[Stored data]
══════════════════════════════

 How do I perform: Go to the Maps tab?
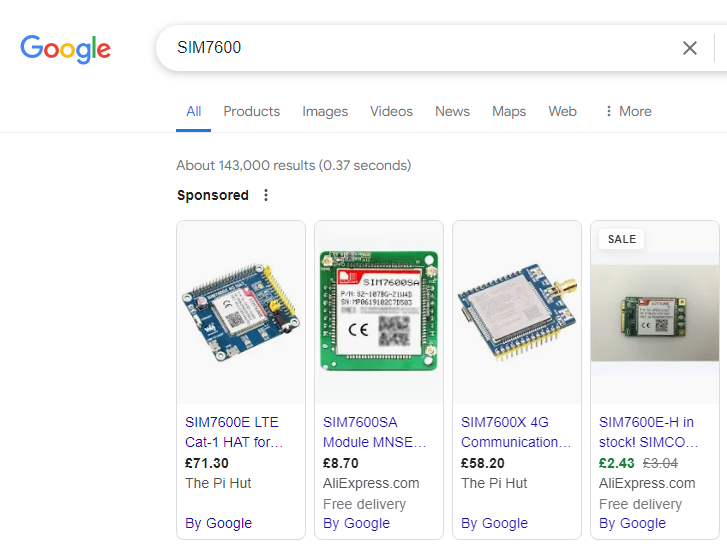[509, 111]
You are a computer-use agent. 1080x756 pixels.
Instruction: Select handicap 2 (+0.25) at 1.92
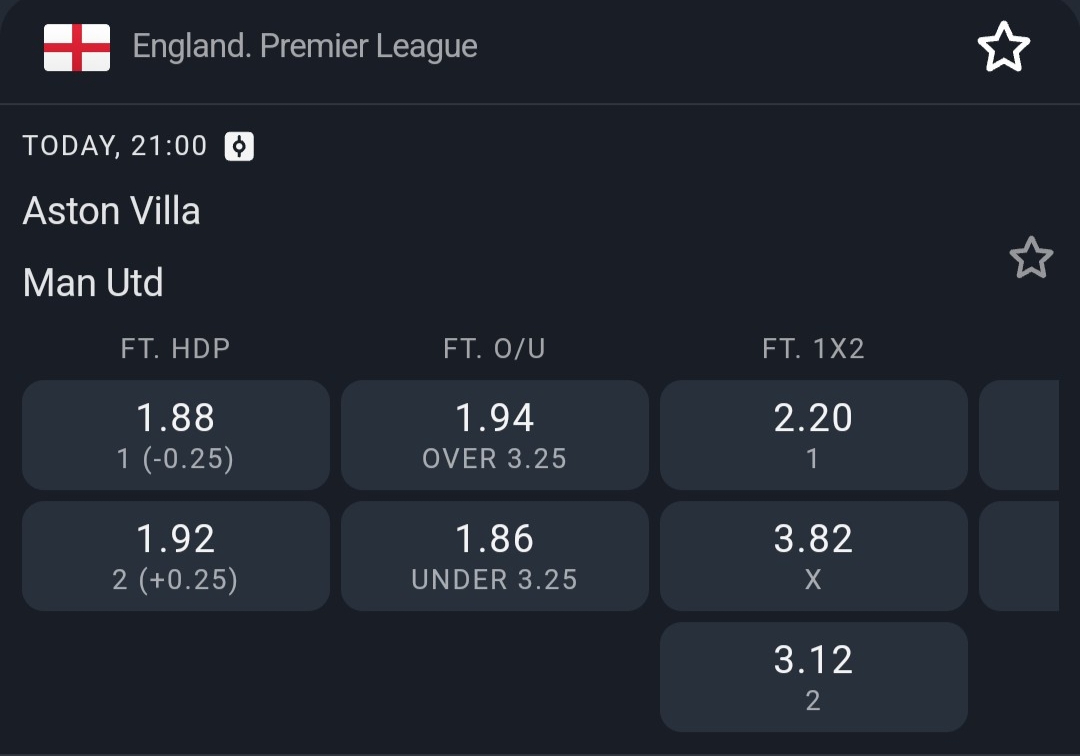click(x=176, y=556)
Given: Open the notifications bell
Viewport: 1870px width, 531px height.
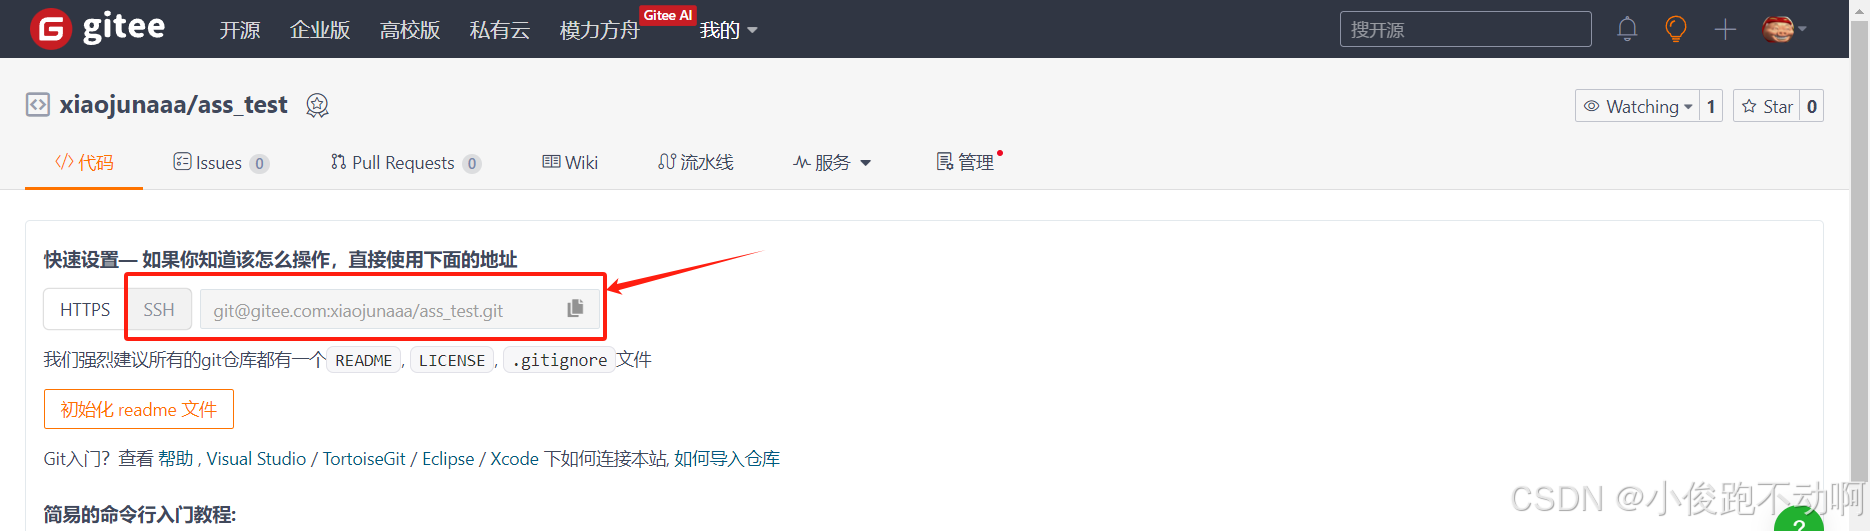Looking at the screenshot, I should coord(1627,29).
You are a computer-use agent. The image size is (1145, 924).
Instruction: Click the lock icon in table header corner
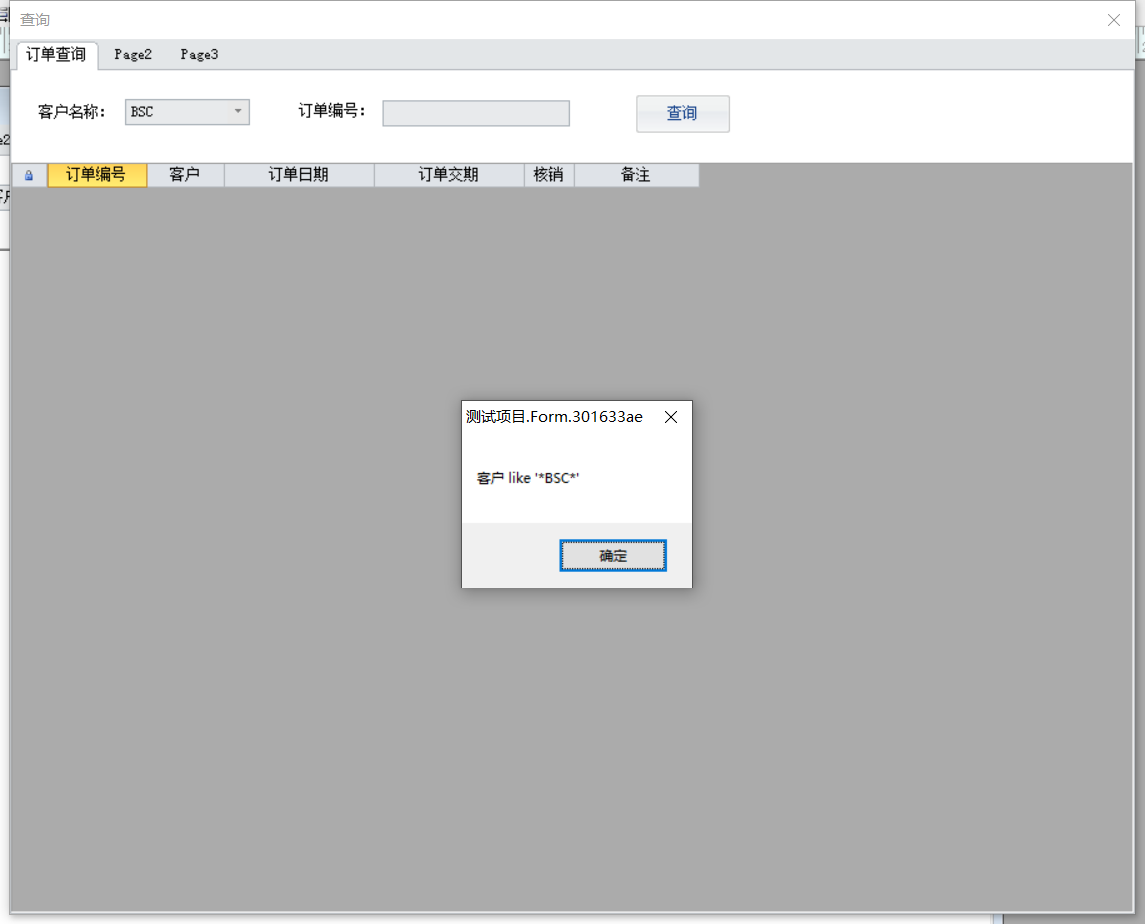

══════════════════════════════

If a line in the entries above includes "computer", count it; report the total alone.

2